In a letter dated 2 November 2000 Mr Houldsworth replied that Monecor was unable to agree any further funding until it had seen EBFL’s accounts and asked Mr Pask to supply the relevant figures for Monecor’s consideration. A similar request for further information was made by Mr Bibian by e-mail on 2 November. On the same day Mr Pask replied. He sent to Mr Houldsworth a summary of the projected regulatory capital showing that there was likely to be a deficit of £258,000 in December 2000 below the “ desired cushion” of £500,000. He repeated his earlier request for immediate payment in case the market should decline dramatically and suddenly. He pointed out the difficulties of providing more detailed information, as Finacor had failed to gain Viel et Cie’s agreement to the Deed of Undertaking required by the Shareholders’ Agreement. In another e-mail to Mr Bibian Mr Pask suggested that the extra £250,000 be made available by Monecor to EBFL immediately to ensure that there was no breach of the FSA rules in November.

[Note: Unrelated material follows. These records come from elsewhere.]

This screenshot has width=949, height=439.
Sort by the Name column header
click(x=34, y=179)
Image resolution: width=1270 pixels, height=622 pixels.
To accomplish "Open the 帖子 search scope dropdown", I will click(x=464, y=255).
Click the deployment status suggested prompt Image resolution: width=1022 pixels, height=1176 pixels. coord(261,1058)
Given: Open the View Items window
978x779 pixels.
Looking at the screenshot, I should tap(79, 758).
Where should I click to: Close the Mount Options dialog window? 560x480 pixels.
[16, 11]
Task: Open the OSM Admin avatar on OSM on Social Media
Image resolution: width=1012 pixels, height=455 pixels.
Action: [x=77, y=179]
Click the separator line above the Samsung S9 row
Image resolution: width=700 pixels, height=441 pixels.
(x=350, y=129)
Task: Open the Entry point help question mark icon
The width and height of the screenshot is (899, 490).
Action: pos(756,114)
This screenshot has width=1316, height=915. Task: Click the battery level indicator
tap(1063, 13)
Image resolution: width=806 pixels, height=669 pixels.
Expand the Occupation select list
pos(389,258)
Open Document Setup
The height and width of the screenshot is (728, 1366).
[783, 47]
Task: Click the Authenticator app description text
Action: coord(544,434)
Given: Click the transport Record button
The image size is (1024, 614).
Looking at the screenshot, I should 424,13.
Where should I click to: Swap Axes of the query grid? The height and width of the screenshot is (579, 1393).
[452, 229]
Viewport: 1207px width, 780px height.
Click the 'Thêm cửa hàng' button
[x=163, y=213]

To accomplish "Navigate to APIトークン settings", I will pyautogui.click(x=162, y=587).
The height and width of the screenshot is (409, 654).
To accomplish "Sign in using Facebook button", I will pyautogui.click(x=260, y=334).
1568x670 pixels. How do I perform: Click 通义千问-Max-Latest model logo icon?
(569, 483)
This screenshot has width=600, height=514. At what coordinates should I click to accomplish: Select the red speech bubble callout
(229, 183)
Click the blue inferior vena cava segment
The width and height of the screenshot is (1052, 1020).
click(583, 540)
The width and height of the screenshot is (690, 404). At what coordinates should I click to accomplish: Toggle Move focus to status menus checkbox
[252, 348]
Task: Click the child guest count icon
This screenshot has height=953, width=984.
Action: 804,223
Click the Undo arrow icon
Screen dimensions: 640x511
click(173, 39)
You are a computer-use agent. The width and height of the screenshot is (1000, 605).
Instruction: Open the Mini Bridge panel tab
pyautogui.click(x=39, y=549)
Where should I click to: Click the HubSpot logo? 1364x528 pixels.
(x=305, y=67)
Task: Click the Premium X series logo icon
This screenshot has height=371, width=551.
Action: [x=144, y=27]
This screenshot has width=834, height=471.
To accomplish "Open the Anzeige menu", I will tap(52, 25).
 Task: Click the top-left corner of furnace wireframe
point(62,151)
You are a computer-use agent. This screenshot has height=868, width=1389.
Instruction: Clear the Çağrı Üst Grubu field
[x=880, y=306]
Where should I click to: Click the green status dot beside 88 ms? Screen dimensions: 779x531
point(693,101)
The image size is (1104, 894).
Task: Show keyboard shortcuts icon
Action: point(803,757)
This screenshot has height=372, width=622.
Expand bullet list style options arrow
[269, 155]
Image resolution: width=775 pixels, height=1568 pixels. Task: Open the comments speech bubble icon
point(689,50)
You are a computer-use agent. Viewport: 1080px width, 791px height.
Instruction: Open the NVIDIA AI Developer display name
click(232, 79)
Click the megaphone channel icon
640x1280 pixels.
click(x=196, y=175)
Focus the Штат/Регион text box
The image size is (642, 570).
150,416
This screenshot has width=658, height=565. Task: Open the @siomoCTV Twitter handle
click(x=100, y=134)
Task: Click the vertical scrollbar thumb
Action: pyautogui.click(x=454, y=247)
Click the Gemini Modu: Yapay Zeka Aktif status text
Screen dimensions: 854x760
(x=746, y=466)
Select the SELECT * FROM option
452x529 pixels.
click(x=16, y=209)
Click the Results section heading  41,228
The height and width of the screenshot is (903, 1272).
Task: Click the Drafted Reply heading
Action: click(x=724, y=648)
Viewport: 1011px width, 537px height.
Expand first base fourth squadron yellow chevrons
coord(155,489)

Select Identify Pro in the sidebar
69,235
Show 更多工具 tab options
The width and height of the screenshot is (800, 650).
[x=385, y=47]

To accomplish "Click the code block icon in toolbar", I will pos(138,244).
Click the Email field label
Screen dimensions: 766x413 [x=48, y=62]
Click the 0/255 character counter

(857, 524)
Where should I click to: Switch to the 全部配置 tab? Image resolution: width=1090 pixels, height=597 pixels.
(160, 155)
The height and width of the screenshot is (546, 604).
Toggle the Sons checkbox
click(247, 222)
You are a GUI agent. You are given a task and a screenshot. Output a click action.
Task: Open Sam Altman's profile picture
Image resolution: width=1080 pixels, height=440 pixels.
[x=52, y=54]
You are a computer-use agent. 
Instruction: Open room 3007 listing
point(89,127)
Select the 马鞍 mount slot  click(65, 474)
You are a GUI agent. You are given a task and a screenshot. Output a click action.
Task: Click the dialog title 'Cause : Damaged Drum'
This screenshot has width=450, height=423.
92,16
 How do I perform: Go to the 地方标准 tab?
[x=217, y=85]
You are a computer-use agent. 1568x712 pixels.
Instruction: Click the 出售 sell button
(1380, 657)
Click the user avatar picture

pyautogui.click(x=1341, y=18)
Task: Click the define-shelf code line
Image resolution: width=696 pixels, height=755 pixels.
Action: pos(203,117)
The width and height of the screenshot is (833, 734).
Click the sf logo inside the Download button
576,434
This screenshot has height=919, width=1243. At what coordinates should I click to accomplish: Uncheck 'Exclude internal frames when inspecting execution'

On 3 November 2000 the next Board meeting of EBFL took place in London. Mr Bibian and Mr Boehi participated by telephone link. There was further discussion at that meeting about the non-appointment of the Monecor nominees as directors of EBFL, about the alleged “ change of control” in Monecor and the absence of a signed Deed of Undertaking and the supply of additional information to justify the call. According to the minutes it was agreed that
“(iii) Monecor, subject to receipt of the Company level figures, would confirm its willingness to timely meet the Capital Call.”
The deputy judge heard a considerable amount of oral evidence about what occurred in the meeting on 3 November. He accepted the evidence of Mr Boehi, who attended the meeting by telephone, that he indicated that, provided that Monecor got the figures and was satisfied with them, Monecor would meet the call. He found that Monecor’s representatives made it clear in the meeting that, subject to their receiving and being satisfied with the further information they had requested, Monecor would meet the Capital Call in order to ensure that EBFL continued to comply with the requirements of the FSA. The Deputy judge also found that at no time during the meeting did Monecor’s representatives object to the principle of the Capital Call or question the procedure being adopted by EBFL. The discussion on this topic simply concerned whether a Capital Call was necessary to EBFL at that time.
On 3 November 2000 Euro Brokers advanced to EBFL the sum of £250,000 in answer to its share of the Capital Call. The transfer was made at that stage in case November’s trading weakened dramatically and the funds were urgently required. The money was placed on deposit initially pending the completion of the proper documentation.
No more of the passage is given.